Et ne parlons même pas des pages qui restent à écrire. Ce sont les plus sournoises, car elles ne vous ont pas encore déçu. Vous les envisagez avec espoir et candeur.
Mais toutes les pages que l'on jette ne sont pas mauvaises, voilà bien le problème, et il existe mille raisons pour lesquelles on balance un fichier dans l'ignominieuse Filière 13. Il arrive par exemple qu'un paragraphe soit, ô paradoxe, tout à la fois excellent et nuisible. Il faut alors se faire violence et extraire l'appendice indésirable.
Certes, on se garde une petite gêne, tel ce bricoleur qui n'ose se débarrasser de rien et accumule dans son atelier des kilos de vis dépareillées, des kilomètres de retailles de bois et des longueurs de fil électrique suffisantes pour relier Hong Kong et Lima.
Il s'agit de la loi de Diogène: on ne sait jamais quand ça pourra servir. Corollaire de cette loi, il suffit de jeter un bout de texte pour lui découvrir, cinq minutes après avoir vidé la corbeille, un usage parfait.
Jeter est donc agréable mais pas forcément naturel.
Désintégrer un paragraphe est facile.
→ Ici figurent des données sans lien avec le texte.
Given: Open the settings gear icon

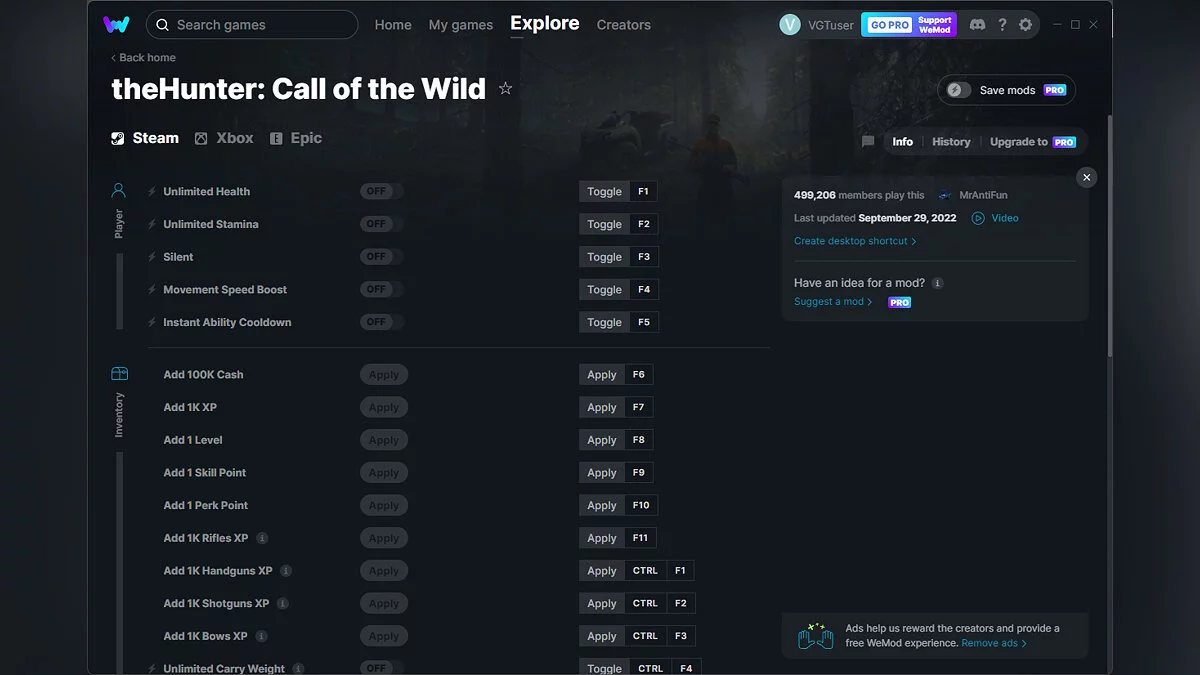Looking at the screenshot, I should pyautogui.click(x=1025, y=24).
Une page, pas de problème. Un chapitre entier? On doit serrer un peu les dents. Mais jeter un manuscrit complet? Tout un manuscrit? Quelque 50, 100, voire 150 pages? Il faut du cran, mes amis.
Du cran, ou alors – je peux en témoigner – avoir atteint un degré d'écourement suffisant. J'ai déjà abandonné un manuscrit sur lequel j'avais bossé cinq ans. Cette affaire reste d'ailleurs à moitié digérée.
Au fond, le manuscrit que l'on envoie au bac vert pose le problème très ancien du vide.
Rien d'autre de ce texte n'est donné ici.